§ ACTION ITEM
Copy exactly. Include the line containing "Open the File (ملف) menu", every line after it, and the last line below, but no pictures.

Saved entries
☆ ☆ ☆ ☆ ☆ ☆ ☆

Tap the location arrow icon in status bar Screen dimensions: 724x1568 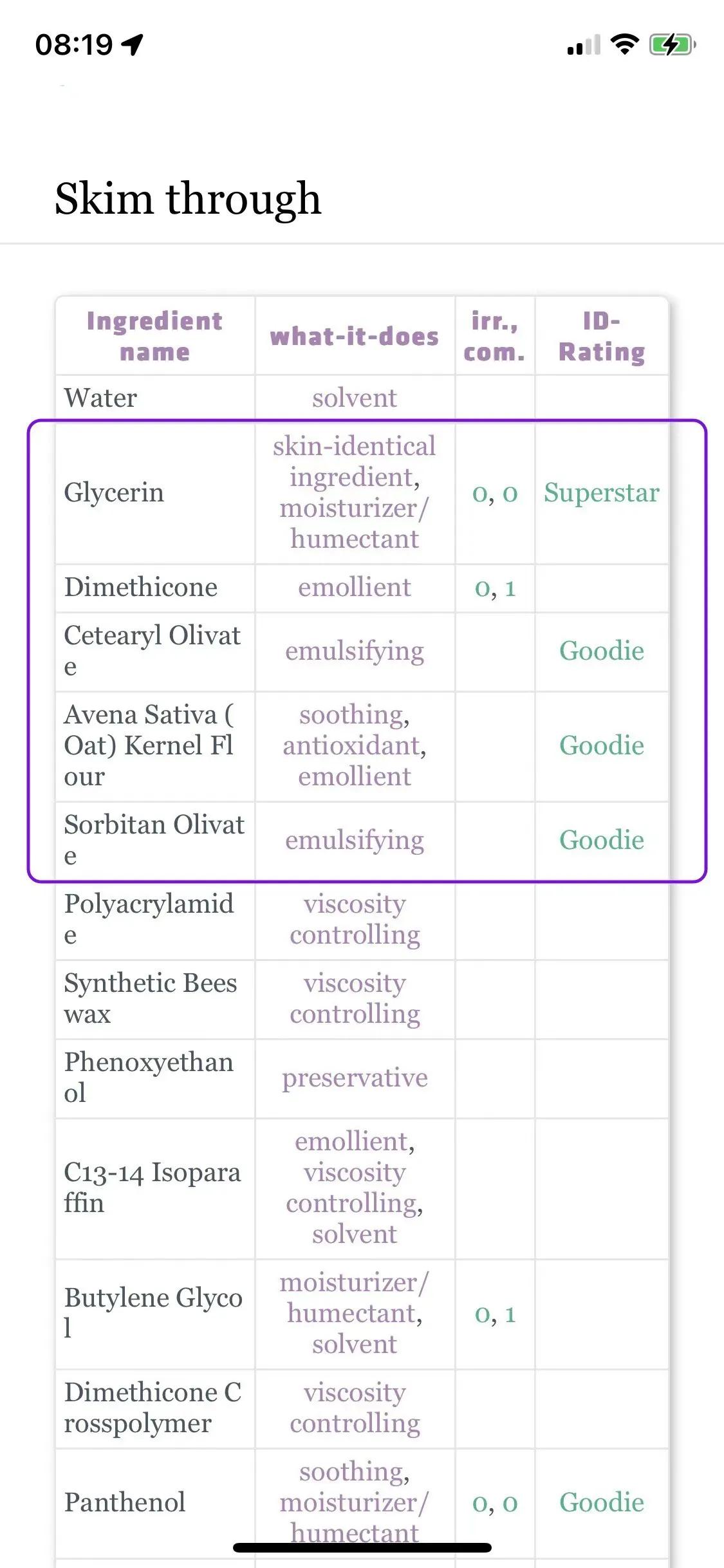point(132,45)
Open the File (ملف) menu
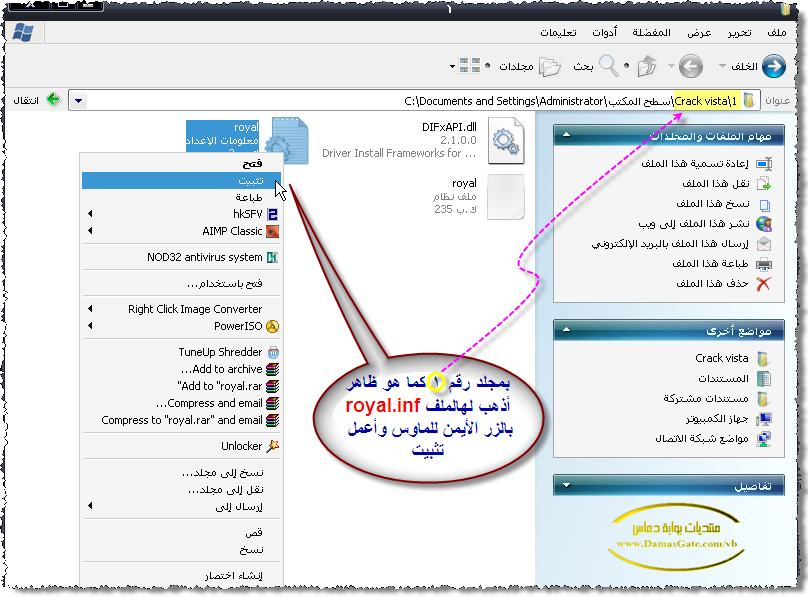The height and width of the screenshot is (597, 808). click(776, 33)
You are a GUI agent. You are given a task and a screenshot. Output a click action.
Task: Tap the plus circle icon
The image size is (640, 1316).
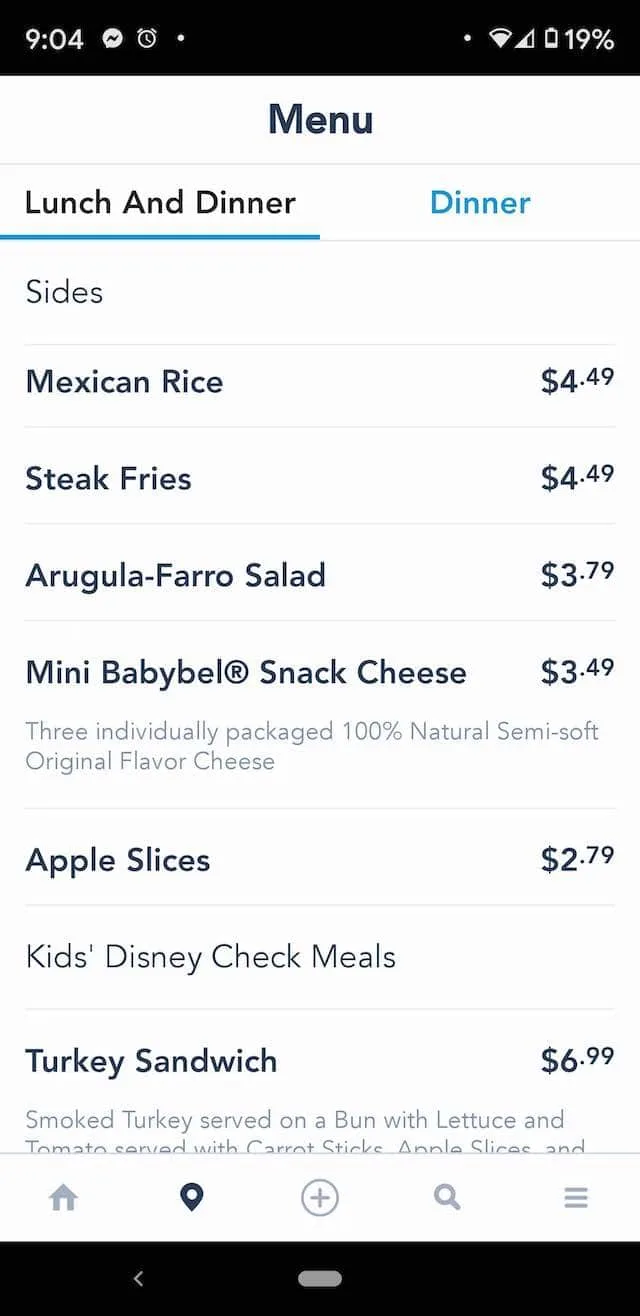(320, 1197)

☆ ☆ ☆ ☆ ☆ ☆ ☆

§ WORKED SOLUTION
Open the File (ملف) menu
The height and width of the screenshot is (597, 808). click(776, 33)
You are a GUI agent. You are given a task and a screenshot. Output a click action.
Task: Tap the plus circle icon
The image size is (640, 1316).
(320, 1197)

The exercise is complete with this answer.